Quando Glenn Frey (chitarra) e Don Henley (batteria) chiamano Bernie Leadon (chitarra e mandolino) e Randy Meisner (basso), non immaginavano certo di dare vita alla più importante band country-rock di sempre e più in generale ad uno dei pilastri del rock.

Dopo l'esordio, con l'album omonimo, "classico" lavoro country-rock, vicino ad alcuni lavori di Jackson Browne (che tra l'altro collabora con il gruppo), i quattro pubblicano questo "Desperado": è il 1973. L'album, che è un concept, sin dalla copertina ci porta nel tema del disco. Ci troviamo in piena "epopea" western, i testi ci parlano di banditi, di tramonti malinoconici, di cow boy, di donne. Si sente odore di vecchio west in maniera maggiore di tanti dischi di buegrass o comunque di folk USA "puro". Le atmosfere sono suggestive, la polvere, i cavalli, il profumo del legno di un saloon o di una vecchia Martin D28 sembrano venire fuori dal disco.

Il primo pezzo, "Doolin-Dalton", queste caratteristiche le racchiude tutte : chitarre acustiche dai suoni bellissimi, una malinconica armonica a bocca in lontananza, dei cori eccezionali che ben si legano con le chitarre elettriche e la batteria. Le voci si alternano, Don Henley mostra le potenzialità del suo splendido timbro. "Twenty One", il pezzo successivo, ha il classico "locomotive" beat, complice un drumming in stile ma soprattutto un grande lavoro al banjo da parte di Barnie Leadon, che dona un pieno tessuto ritmico al pezzo. Come sempre, tutto arricchito dai cori. Dopo il rock più duro e sempre ben suonato di "Out Of Control", si passa a "Tequila Sunrise", tra i brani più belli dell'intera carriera degli Eagles. La ritmica delle chitarre (quasi un beguine) creano un'atmosfera "messicaneggiante", i ricami della steel guitar sono elegantissimi, come tutte le parti vocali, una atmosfera di rilassata malinconia. Segue quindi l'altro capolavoro degli Eagles, "Desperado". Una struggente ballata, affidata alla voce di Henley (autore del brano), con piano e orchestra in evidenza, un classico che negli anni verrà re-interpretato da molti, senza raggiungere mai la bellezza della versione originale. "Certain Kind Of Fool" è in bilico tra il country-rock ed il rock vero e proprio, con un pregevole assolo di chitarra elettrica (ma siamo ancora lontanti da Hotel California e da i soli di Joe Walsh, che entrerà in un secondo momento nel gruppo).

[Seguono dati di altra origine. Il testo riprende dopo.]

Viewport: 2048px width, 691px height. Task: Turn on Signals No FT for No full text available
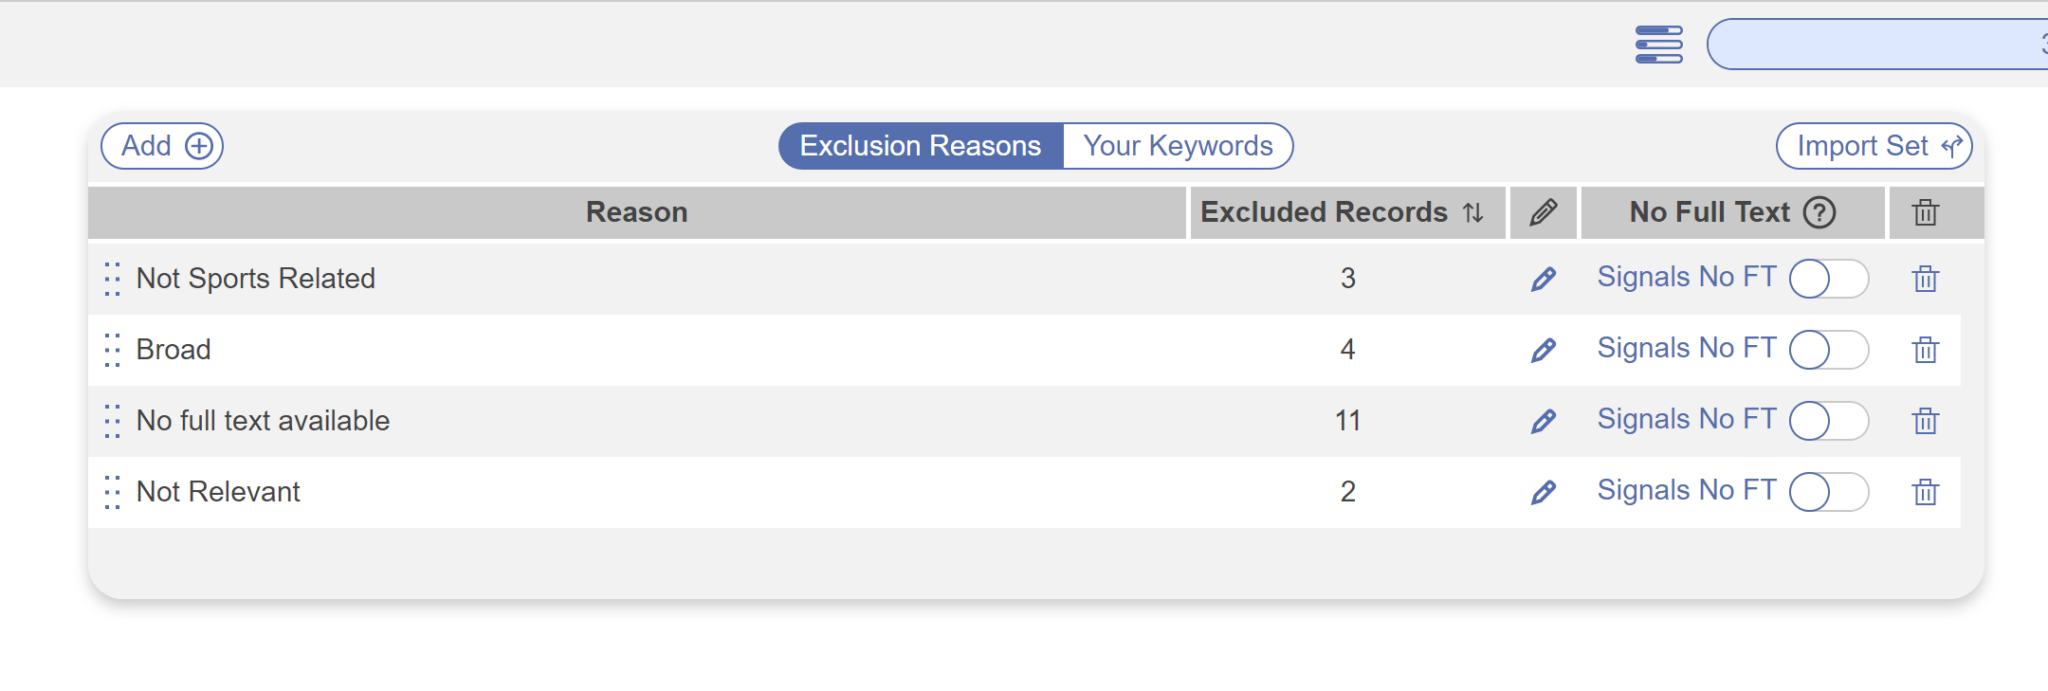click(x=1828, y=421)
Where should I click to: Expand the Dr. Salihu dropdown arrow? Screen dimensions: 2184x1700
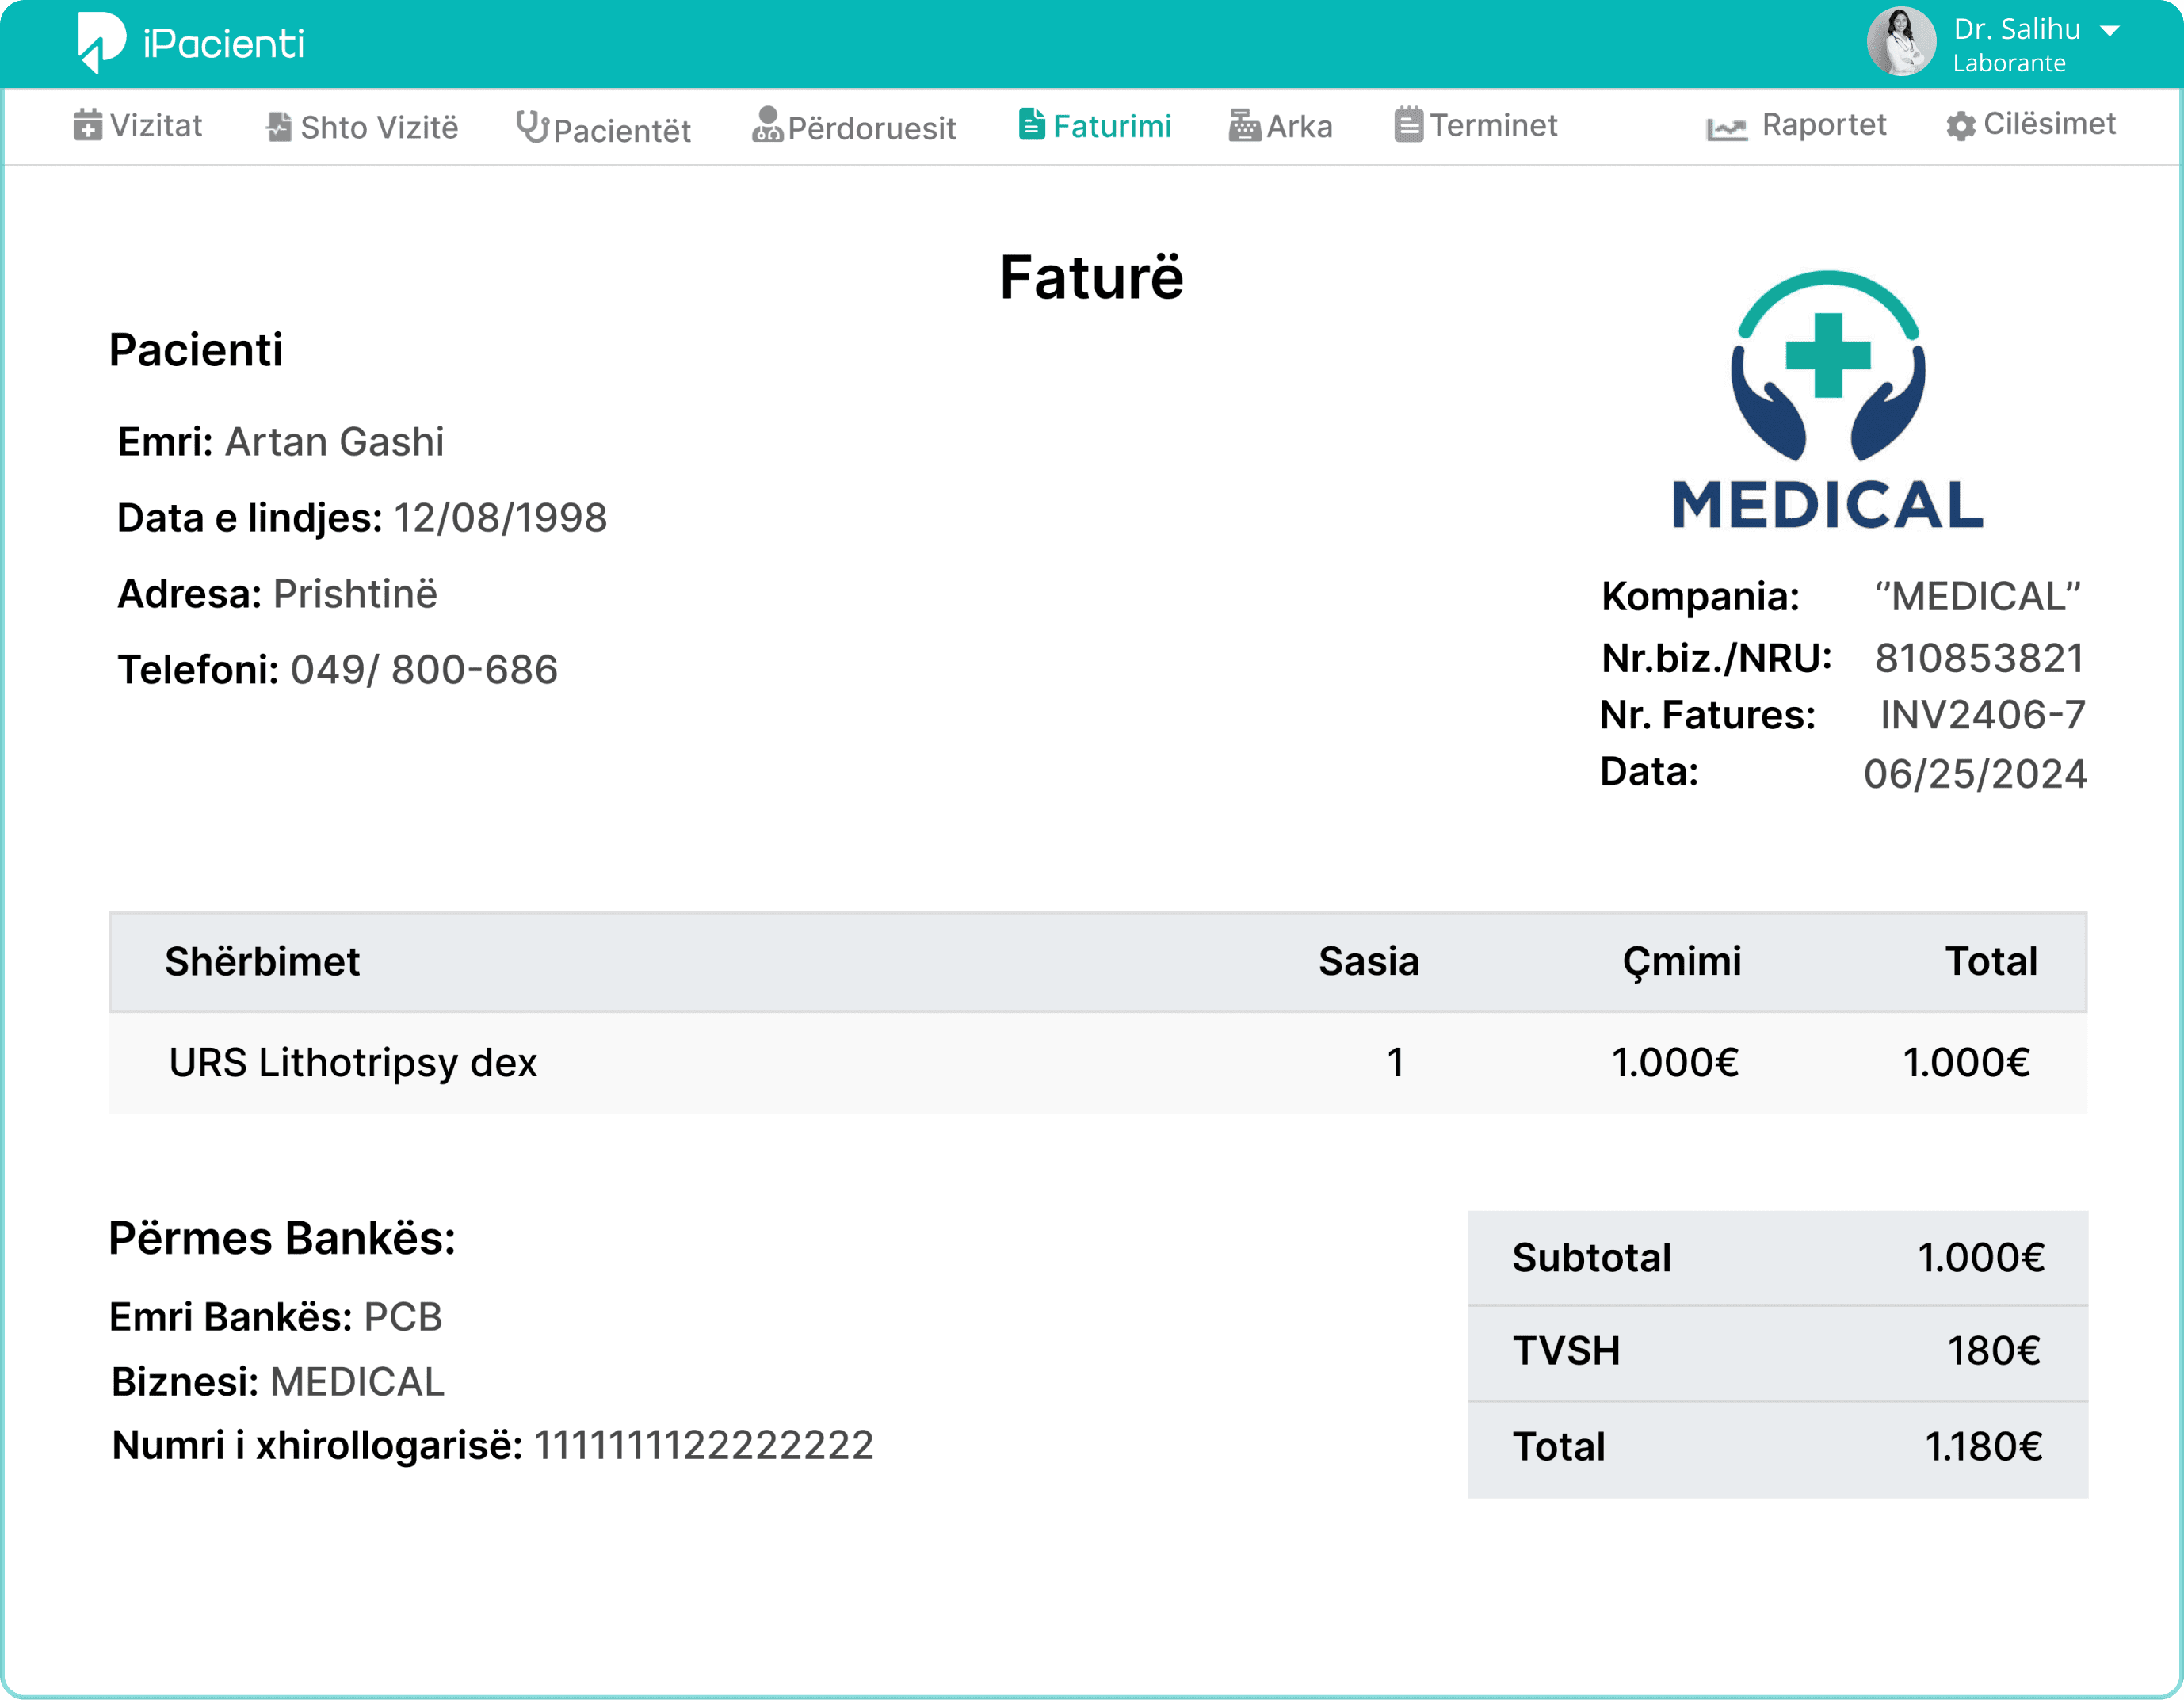(2110, 31)
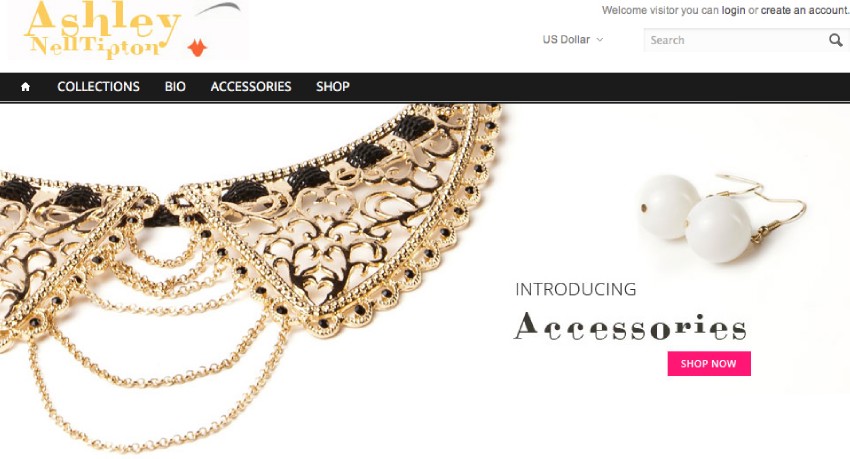Click the pink Shop Now button
This screenshot has height=459, width=850.
tap(709, 364)

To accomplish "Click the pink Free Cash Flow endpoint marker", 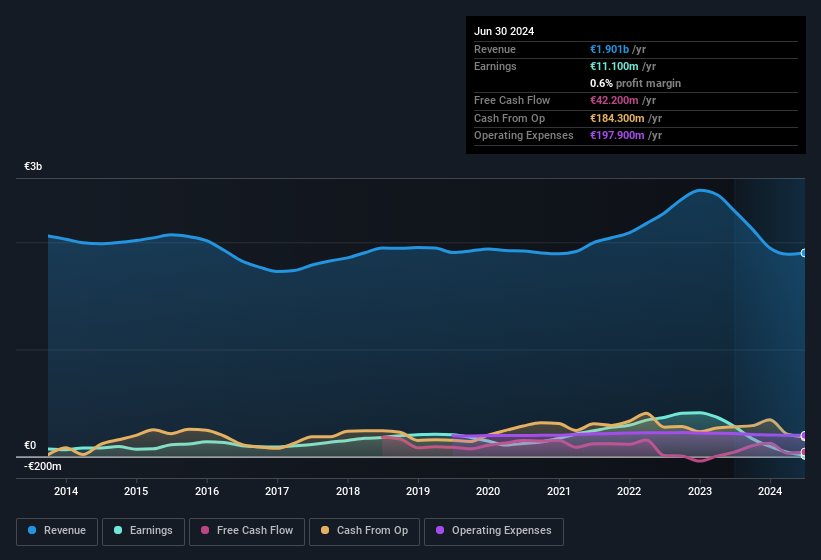I will 804,453.
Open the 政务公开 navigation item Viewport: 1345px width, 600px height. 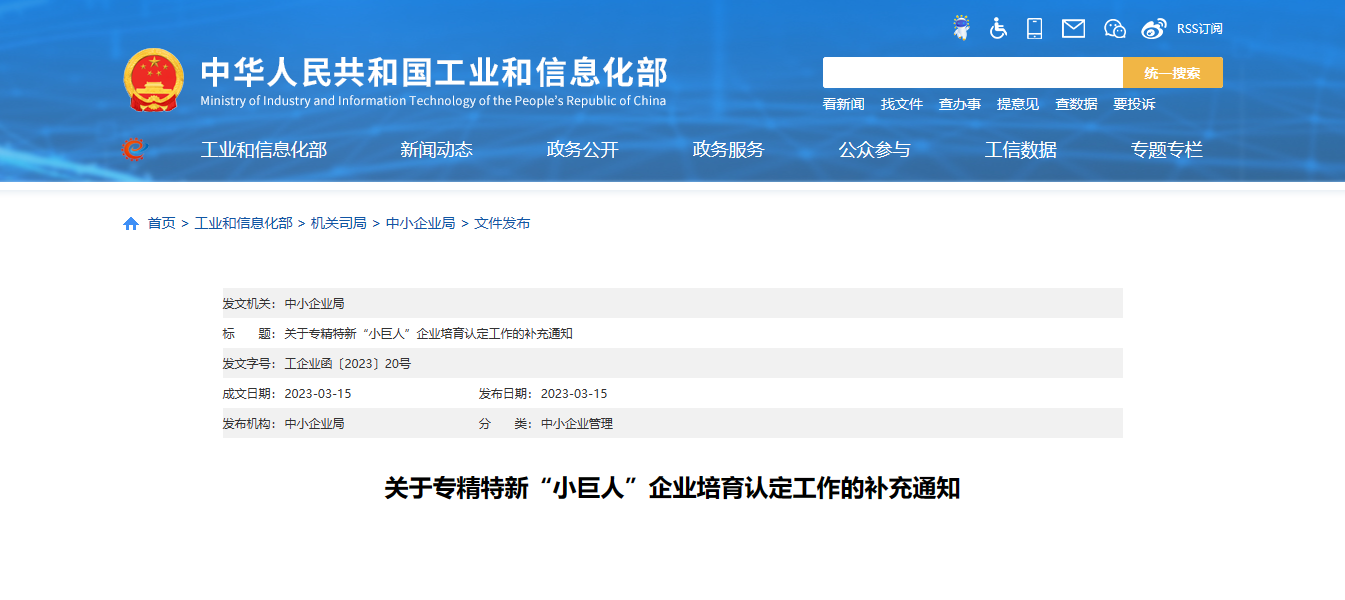pos(583,150)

I quarantotto secondi di banjo di "Doolin-Dalton" fanno da preludio a "Outlaw man", brano rock che si lega ad un certa tradizone country-rock americana dei fine anni sessanta. Nuovamente atmosfere di "confine" ( qui inteso come frontiera immaginaria tra gli U.S.A ed il Messico..) con "Saturday Night" : ritmiche lente, cori molto in evidenza e ben arrangiati, mandolino che caratterizza il brano. "Bitter Creek", pezzo lento, piacevole e ben arrangiato, è uno dei pochi che può ricordare alcune cose alla C.S.N&Y. Siamo alla fine, ma come l'album è ben partito, altrettanto bene si conclude, con "Doolin Dalton - Desperado (reprise)". In pratica è un riassunto delle due canzoni, ma arricchita da un gran lavoro di banjo e chitarra elettrica la prima, con un bellissimo "ponte musicale" affidato alla voce di Henley che ci porta ad una versione di "Desperado" più corale e piena. Un medley bellissimo, atipico, che vive in maniera autonoma chiude questo album, che, nonostante sia a pieno titolo espressione di un genere oggi sicuramente non proprio in voga, se ascoltato oggi, regalerà emozioni ed un sapore di avventura di vecchio west.